*ACTIVITY:* Locate every line in the records below that holds the word "computer" and return each one.

*Stored items:*
........
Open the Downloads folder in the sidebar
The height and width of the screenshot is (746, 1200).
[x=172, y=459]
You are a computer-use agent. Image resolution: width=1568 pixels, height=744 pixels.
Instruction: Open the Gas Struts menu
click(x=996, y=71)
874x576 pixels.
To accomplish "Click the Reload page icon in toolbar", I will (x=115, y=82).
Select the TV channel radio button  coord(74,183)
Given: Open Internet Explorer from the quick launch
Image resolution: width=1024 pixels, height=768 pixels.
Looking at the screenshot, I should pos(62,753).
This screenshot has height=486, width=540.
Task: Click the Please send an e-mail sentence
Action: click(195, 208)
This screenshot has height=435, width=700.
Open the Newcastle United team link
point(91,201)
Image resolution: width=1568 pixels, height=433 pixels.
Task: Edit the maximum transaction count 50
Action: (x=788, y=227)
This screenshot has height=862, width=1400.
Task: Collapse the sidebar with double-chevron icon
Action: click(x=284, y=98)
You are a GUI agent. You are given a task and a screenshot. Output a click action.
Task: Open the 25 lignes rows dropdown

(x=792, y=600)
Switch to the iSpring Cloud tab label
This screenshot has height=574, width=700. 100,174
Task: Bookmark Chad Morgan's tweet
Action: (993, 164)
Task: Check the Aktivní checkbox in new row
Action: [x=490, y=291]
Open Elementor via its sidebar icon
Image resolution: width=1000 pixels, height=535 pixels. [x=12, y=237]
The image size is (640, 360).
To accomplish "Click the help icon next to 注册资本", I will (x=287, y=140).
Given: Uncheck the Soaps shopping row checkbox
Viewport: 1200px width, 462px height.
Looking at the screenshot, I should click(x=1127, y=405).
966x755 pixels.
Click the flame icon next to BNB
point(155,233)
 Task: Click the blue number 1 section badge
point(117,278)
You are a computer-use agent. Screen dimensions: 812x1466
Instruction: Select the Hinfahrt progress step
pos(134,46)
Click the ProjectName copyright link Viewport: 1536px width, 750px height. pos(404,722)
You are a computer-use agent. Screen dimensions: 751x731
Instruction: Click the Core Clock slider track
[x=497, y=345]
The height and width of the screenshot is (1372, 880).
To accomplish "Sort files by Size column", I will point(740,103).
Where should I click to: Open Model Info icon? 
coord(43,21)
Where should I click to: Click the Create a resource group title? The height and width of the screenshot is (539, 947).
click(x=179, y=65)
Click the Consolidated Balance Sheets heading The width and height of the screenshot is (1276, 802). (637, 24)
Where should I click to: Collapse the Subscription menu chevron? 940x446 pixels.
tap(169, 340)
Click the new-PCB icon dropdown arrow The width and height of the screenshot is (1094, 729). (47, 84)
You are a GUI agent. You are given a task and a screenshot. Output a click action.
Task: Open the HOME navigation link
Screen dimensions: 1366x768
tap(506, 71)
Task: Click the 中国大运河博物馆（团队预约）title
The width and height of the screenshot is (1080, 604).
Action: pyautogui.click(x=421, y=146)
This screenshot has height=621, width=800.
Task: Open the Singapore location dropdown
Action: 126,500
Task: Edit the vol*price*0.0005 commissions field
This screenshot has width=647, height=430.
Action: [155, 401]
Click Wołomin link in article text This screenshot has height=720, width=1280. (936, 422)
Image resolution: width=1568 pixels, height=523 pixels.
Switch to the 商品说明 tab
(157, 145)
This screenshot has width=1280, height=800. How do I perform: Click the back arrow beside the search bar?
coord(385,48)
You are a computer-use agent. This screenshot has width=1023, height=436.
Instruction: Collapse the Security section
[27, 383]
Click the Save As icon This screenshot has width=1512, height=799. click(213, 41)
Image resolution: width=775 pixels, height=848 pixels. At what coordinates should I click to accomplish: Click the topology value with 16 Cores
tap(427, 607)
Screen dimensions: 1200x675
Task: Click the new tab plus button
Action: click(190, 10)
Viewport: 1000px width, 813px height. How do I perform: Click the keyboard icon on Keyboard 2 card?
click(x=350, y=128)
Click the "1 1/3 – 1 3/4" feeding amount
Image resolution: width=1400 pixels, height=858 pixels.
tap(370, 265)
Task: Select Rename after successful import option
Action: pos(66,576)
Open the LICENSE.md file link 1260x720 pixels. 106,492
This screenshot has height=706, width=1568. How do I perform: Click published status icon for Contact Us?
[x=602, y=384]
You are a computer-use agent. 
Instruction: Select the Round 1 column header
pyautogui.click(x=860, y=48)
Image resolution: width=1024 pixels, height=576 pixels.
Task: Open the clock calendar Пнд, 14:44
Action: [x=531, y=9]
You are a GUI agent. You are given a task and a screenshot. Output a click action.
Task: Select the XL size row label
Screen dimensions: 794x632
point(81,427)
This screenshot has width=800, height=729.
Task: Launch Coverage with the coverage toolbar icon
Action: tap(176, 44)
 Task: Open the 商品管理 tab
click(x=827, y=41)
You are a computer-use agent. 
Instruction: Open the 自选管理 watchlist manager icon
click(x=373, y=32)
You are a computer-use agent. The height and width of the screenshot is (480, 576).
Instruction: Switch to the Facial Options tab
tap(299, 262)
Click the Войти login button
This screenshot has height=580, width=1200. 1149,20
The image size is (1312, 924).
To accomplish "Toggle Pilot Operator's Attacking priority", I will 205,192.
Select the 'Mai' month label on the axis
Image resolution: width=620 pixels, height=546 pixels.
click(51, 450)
........
*REPLY:*
You are a computer-use agent. Image resolution: width=1568 pixels, height=744 pixels.
You are a computer-use agent. Screen dimensions: 812x1466
You are a computer-use agent. Screen dimensions: 751x731
You are a computer-use agent. This screenshot has width=1023, height=436.
You are a computer-use agent. 
You are a computer-use agent. 
You are a computer-use agent. The height and width of the screenshot is (480, 576).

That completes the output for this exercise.